→ **Exercises to complete**
(1) Answer these questions using the salary thread.
(a) From which country is the first poster moving?
(b) What monthly range is given for AC costs near Suntec?
(c) What does simonsays suggest doing on this forum?
(2) Swap "toddler kid" for "small child" while writing out the salary thread from "I will be moving" up to and including "I should consider.".

→ **Page text**
# Salary Advise



## aki3978 (Apr 19, 2010)

Hi,

I'm in the process of negotiating my salary for a job prospect in Singapore.
I will be moving in from India accompanied by my wife & a toddler kid.

Any updates on the following charges for me to arrive at good salary figure

Accommodation Rent (1BHK) - with moderate travel distance from Suntec
Utility bills (House Electricity / Water / Internet / Cable TV etc)
Transport
Food
Utilities (Mobile etc)
Any others that I should consider.

Please advise.


----------



## lorgnette (Dec 19, 2010)

Accommodation Rent (1BHK) - within moderate travel distance from Suntec
almost anywhere is close to the city -- we are a small island--however a studio costs higher living in the vicinity of suntec, approx 1.5k to 2.2k with tiny kichenette or you can pick a 2 bedroom apartment further from city
Utility bills (House Electricity / Water / Internet / Cable TV etc) 
you will need AC if you stay near suntec built up areas- approx 500-800/mth 
Transport
public transit- mrt, buses are minimum/lowest cost in this budget.
Food
indian food prices differ considerably from western, cook in vs cook out varies significantly as well depends on your choices 
Utilities (Mobile etc)
depends on speeds/plans etc

hope it helps


----------



## aki3978 (Apr 19, 2010)

Thanks Lorgnette.

Anyone with some more details please.
For food you can consider Indian food with cook-in OR eating at budget food-courts


----------



## simonsays (Feb 11, 2009)

aki3978 said:


> Thanks Lorgnette.
> 
> Anyone with some more details please.
> For food you can consider Indian food with cook-in OR eating at budget food-courts


if you do a bit of search on this forum, you may find this has been discussed many times .. i.e. cost of living and food ..


----------

→ **Provided material**
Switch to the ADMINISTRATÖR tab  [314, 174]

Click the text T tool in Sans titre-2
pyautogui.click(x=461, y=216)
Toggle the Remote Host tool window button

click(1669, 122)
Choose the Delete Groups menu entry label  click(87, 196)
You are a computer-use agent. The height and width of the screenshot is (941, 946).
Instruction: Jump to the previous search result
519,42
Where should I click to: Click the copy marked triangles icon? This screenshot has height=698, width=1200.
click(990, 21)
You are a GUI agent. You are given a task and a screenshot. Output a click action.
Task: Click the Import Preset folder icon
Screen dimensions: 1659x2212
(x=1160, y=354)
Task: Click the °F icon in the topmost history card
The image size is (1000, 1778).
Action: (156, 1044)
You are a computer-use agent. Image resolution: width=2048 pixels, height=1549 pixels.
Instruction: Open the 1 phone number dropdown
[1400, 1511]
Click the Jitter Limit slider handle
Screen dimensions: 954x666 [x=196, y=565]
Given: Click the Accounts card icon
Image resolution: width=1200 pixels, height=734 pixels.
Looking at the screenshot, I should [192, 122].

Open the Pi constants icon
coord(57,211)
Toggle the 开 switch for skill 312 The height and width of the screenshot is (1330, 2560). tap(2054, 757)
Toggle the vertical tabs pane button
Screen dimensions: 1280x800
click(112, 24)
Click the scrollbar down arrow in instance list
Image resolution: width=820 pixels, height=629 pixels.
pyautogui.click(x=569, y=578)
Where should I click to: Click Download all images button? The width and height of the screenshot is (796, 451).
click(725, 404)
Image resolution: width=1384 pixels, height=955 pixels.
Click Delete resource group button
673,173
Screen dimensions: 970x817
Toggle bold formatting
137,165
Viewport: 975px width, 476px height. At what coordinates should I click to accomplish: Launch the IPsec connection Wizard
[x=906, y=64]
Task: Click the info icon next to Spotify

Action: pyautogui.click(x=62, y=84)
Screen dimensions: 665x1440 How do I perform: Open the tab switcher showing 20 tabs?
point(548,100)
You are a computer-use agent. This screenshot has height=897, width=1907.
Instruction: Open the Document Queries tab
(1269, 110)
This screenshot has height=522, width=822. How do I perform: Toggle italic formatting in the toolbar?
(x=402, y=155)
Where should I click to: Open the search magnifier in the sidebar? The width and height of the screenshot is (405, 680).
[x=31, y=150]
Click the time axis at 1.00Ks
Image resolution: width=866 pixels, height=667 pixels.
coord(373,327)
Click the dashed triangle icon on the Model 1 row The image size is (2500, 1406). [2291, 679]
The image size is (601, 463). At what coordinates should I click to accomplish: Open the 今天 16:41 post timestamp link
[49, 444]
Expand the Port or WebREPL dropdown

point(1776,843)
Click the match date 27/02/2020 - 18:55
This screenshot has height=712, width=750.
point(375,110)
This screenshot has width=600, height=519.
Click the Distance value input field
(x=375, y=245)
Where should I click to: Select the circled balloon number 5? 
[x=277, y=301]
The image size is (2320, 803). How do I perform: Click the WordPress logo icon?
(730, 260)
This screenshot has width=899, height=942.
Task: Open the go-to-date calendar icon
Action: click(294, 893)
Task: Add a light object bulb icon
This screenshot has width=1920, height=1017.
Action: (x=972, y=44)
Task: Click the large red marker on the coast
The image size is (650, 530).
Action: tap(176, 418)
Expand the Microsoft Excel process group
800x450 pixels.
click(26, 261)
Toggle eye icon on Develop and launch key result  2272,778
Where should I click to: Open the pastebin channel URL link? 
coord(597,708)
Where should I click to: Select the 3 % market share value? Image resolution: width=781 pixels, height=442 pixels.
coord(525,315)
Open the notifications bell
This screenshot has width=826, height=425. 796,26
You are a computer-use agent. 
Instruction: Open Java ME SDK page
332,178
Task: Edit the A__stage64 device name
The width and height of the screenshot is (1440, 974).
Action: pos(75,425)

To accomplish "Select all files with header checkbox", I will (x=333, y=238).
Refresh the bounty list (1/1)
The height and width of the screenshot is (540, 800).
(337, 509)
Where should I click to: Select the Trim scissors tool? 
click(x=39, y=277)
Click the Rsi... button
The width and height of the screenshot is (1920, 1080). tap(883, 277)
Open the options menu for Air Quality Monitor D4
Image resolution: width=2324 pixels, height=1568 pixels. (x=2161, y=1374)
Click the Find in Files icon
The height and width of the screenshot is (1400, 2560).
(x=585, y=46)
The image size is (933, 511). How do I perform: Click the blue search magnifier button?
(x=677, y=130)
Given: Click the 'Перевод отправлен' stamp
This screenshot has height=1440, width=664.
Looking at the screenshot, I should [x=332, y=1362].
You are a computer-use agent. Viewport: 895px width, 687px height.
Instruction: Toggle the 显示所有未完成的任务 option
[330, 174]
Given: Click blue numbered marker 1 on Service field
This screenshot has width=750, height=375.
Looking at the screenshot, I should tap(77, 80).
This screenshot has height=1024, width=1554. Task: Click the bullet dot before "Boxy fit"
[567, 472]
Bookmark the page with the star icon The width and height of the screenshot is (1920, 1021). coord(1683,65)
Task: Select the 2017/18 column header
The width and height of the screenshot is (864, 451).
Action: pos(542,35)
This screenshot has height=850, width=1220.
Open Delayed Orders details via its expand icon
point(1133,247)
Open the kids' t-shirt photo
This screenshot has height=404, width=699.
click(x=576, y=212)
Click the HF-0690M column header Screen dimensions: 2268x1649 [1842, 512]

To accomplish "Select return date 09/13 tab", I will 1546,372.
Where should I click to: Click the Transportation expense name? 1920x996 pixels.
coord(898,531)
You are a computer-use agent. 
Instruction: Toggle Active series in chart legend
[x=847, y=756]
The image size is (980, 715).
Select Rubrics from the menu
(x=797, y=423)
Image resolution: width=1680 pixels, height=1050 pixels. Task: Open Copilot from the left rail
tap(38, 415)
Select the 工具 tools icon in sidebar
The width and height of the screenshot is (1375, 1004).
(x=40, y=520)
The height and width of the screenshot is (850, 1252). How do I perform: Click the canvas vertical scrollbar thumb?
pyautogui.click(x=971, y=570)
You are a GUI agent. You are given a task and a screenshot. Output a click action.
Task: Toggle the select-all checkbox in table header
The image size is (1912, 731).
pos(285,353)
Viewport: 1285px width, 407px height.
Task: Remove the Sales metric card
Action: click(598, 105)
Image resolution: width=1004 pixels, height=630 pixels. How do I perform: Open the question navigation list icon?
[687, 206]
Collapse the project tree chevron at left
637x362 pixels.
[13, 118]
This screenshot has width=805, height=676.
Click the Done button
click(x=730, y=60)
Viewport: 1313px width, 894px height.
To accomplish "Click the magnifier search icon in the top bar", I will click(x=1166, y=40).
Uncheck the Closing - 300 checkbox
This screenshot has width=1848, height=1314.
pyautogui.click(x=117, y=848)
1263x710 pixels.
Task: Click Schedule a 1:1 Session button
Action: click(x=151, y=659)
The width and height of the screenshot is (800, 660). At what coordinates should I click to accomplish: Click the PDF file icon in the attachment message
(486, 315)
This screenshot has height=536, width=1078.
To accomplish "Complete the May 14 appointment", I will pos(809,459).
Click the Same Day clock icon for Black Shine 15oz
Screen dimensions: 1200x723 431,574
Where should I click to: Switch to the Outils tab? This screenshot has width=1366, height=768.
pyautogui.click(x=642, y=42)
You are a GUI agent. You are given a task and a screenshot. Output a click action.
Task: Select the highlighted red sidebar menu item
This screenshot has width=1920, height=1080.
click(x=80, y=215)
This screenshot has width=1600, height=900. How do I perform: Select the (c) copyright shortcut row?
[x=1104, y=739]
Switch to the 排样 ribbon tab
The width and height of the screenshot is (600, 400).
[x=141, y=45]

→ **Responses by task**
(1)
(a) India
(b) Approximately 500-800 per month
(c) Doing a bit of search on the forum, since cost of living and food have been discussed many times

(2)
I will be moving in from India accompanied by my wife & a small child.

Any updates on the following charges for me to arrive at good salary figure

Accommodation Rent (1BHK) - with moderate travel distance from Suntec
Utility bills (House Electricity / Water / Internet / Cable TV etc)
Transport
Food
Utilities (Mobile etc)
Any others that I should consider.